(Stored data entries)
++++

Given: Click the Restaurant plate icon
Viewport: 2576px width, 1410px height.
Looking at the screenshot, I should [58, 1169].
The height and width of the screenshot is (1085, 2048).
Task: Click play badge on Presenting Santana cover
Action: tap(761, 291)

++++

Your task is to transcribe all of the entries word for word.

Given: Click the Restaurant plate icon
Viewport: 2576px width, 1410px height.
Looking at the screenshot, I should [58, 1169].
The height and width of the screenshot is (1085, 2048).
Task: Click play badge on Presenting Santana cover
Action: tap(761, 291)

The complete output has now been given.